Speaker 1I do not have Ligma Ligma balls. Sleepy Joe gets it. Fuck both of you. I'm putting you random in B tier and get random in S tier. Looks like B Crypt and S Crypt are next.
Speaker 3I know you don't respect law and order, but if shut 2 is S tier, then B Crypt also should be S tier.
Speaker 1Finally, Donald says something reasonable. How else are you going to hash passwords?
Speaker 2You're supposed to hash passwords.
Speaker 3Not if you use email to sign in. Joe.
Speaker 2I always just reset my password because I can't remember it.
Speaker 1I'm putting S Crypt in B tier because no one actually needs a memory hard hash.
Speaker 3What about Dogecoin?
Speaker 1Donald, I know you're an Elon stand, but Dogecoin is fucking stupid.
Speaker 3Not, it's fucking goaded.
Speaker 2It has a picture of a Shiba Inu. It's fucking goaded.
Speaker 1Not fucking saying fucking goaded. Can we just finish this tier list?
Speaker 2It doesn't matter. I still agree that Snarks are Moon Math.
Speaker 3That's not what he said, Sleepy Joe.
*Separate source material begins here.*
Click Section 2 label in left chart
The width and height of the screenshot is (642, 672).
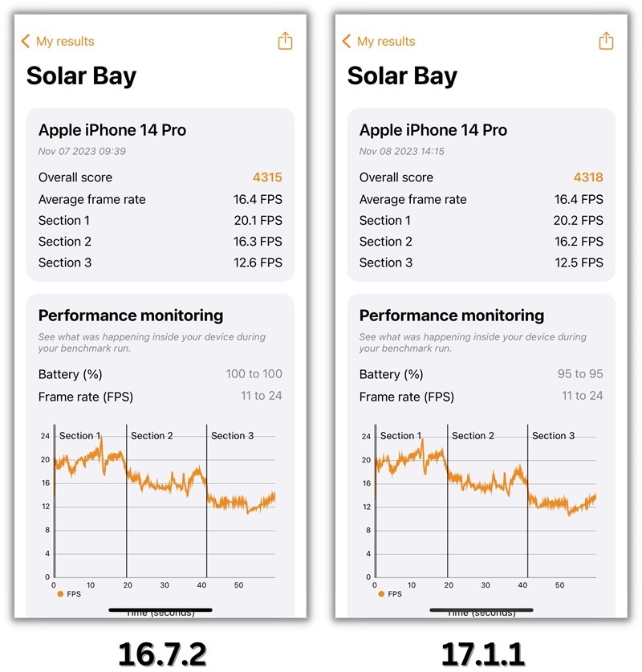click(x=152, y=436)
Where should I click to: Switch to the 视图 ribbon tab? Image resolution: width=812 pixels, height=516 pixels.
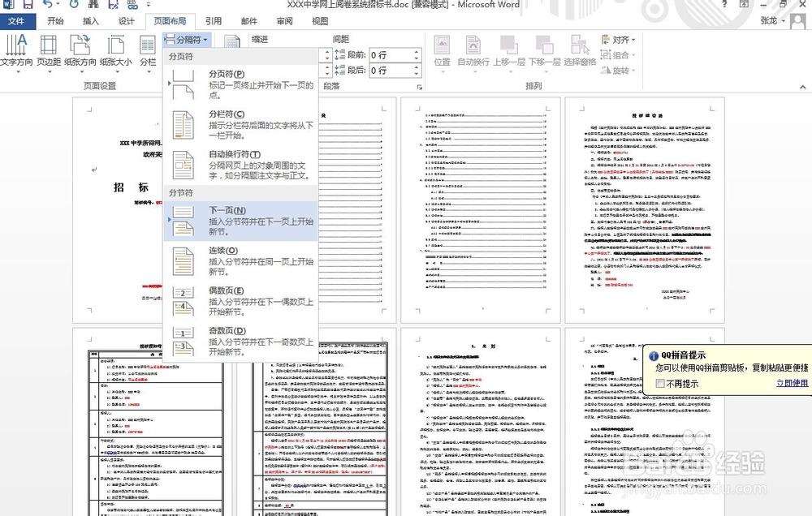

Speaker 1Actually, you know what? I don't understand any of this. Zero knowledge crap. If anything is Moon Math, it's Snarks.
Speaker 2I agree. Anything with an elliptic curve is Moon Math.
Speaker 1Let's skip ZK Snarks and Bullet Proofs. That leaves us with ECB and X509.
Speaker 2ECB is the one with the penguins right. It's the worst of the cipher modes.
Speaker 3Finally, Sleepy Joe says something I can agree with ECB and Considered Harmful.
Speaker 1Done. That leaves us with X509.
Speaker 2Trash, trash.
Speaker 1Trash X509. It's Considered Harmful. All right, fellas, we did it. We completed the tier list. We're done.
Speaker 3We did it, Joe. Let's go get Chipotle while my Minecraft is updating.
Speaker 2Yeah, let's do it, donald. See you later Obama.